The convention’s host committee is going to debut an official “Powered by the American People” car. And they want to put your name on it.

When you become a sponsor by donating just $5 or more, your name will appear on the car.

For me, this is a no-brainer. All you have to do is tell them how to spell your name, and you’re off.

Sponsor the “Powered by the American People” stock car.

Grassroots support is the only way this convention is going to be a success. The 2012 convention will be funded by supporters like you, not special interests, lobbyists or political action committees — and that’s why we’re not putting any corporate logos on the car. Just the names of folks like you who step up to make this happen.

The convention is going to kick off with a free Labor Day celebration at the Charlotte Motor Speedway, where everyone who comes out will see the official stock car.

Is your name going to be on it?

https//:charlottein2012.com/Powered_By_the_American_People

Let us know soon.

Messina

Jim Messina
Campaign Manager
Obama for America

A) I’m not a registered Dim and have not been one for more than a decade and B) NASCAR?!

One down… 99 to go

Ben Nelson announces his retirement.

“Public office is a place for public service, not personal profit. It’s about promoting the common good, not the agenda of the radical right or the radical left. It’s about fairness for all, not privileges for the few. And, it’s about protecting the rights of individuals, even if it angers the majority. I hope and believe I have fulfilled these principles to the best of my ability.”

To which I can only reply, “Thanks for the finger-f***, Superman.”

(TPM)

Why is K-Lo smiling?

If there’s one lesson everyone in President Carebear’s administration should have learned by now it is that trying to appease the nut jobbers, obstructionists, and Xristian Xrazies never works.

Anyway, on to today’s exhibit A for Appeasement: Kathleen Sebelius has just single-handedly restricted the morning-after pill Plan B One-Step from being sold over-the-counter. The FDA, after years of study wanted to make it available over the counter to anyone who needed it.

So in what world does it make sense to require a doctor’s prescription to receive emergency contraception? For it to be effective it must be taken as soon as possible after sex. Per the article, “Women who have unprotected intercourse have about 1 chance in 20 of becoming pregnant. Those who take Plan B within three days cut that risk to about 1 in 40.”

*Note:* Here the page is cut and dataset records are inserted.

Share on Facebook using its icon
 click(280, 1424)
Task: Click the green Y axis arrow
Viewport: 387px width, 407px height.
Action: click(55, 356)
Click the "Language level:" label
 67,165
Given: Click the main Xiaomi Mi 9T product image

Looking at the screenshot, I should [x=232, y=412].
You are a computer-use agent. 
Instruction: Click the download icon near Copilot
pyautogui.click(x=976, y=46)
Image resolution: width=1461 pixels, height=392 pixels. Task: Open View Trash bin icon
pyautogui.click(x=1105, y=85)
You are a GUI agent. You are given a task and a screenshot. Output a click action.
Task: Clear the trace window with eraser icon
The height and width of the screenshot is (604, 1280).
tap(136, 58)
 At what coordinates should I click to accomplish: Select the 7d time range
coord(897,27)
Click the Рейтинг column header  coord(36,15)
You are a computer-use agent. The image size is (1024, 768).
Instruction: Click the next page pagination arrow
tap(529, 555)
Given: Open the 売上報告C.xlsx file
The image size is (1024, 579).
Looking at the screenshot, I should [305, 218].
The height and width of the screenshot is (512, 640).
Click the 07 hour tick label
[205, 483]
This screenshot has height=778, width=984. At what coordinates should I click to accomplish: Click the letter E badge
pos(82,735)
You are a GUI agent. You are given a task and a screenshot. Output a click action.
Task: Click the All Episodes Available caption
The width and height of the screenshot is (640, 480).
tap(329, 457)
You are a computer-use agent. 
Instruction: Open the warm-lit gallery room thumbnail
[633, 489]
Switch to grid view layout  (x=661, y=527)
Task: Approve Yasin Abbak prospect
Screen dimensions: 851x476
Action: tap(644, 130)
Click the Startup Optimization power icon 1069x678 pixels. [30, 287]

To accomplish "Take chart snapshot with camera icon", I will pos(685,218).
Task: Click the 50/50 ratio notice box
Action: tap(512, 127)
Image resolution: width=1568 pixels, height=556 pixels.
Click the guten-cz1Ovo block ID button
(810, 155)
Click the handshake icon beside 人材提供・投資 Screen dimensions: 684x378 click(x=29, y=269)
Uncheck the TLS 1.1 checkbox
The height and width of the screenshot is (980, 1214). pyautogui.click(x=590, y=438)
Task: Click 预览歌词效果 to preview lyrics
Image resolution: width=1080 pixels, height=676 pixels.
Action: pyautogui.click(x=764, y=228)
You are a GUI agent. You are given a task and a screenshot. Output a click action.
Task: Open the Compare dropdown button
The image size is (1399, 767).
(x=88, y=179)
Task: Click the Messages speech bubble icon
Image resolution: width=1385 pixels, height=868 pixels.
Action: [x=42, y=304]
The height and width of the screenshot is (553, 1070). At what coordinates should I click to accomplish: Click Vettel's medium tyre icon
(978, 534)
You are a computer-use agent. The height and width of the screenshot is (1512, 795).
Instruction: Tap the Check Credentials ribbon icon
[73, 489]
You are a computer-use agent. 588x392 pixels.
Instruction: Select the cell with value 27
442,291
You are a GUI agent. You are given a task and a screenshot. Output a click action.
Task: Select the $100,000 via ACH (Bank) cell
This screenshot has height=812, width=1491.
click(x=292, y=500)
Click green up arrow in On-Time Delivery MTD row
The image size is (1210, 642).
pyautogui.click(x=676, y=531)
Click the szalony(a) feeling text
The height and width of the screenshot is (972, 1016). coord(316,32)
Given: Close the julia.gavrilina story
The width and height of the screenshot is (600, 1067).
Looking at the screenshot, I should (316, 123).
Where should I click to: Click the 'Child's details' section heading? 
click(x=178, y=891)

Plan B works by preventing ovulation, and it may also make the lining of the uterus less hospitable to a fertilized egg, and that is why the Xristian Xrazies are so opposed: their nutty belief that life begins at conception.

Sebelius overrode the FDA decision, which once again ensures that reproductive rights will remain a hotbed issue. And oh, the Xristian Xrazies will still not vote for Obama. This is one of the all-time, boneheaded mistakes made by a GOP-lite administration. You just f***ed up the brand, Obama. Good going.

(NYTimes)

Voting Away Our Democracy

Scissorheads -

If you want to see how your Senator voted on the amendment to the anti-American bill that Tex told us about, click here.

Remember, the amendment is the thing that would remove the ability of the government to hold us in indefinite detention, so voting for the amendment is a good thing; voting against the amendment is voting against the Constitution and Bill of Rights, essentially.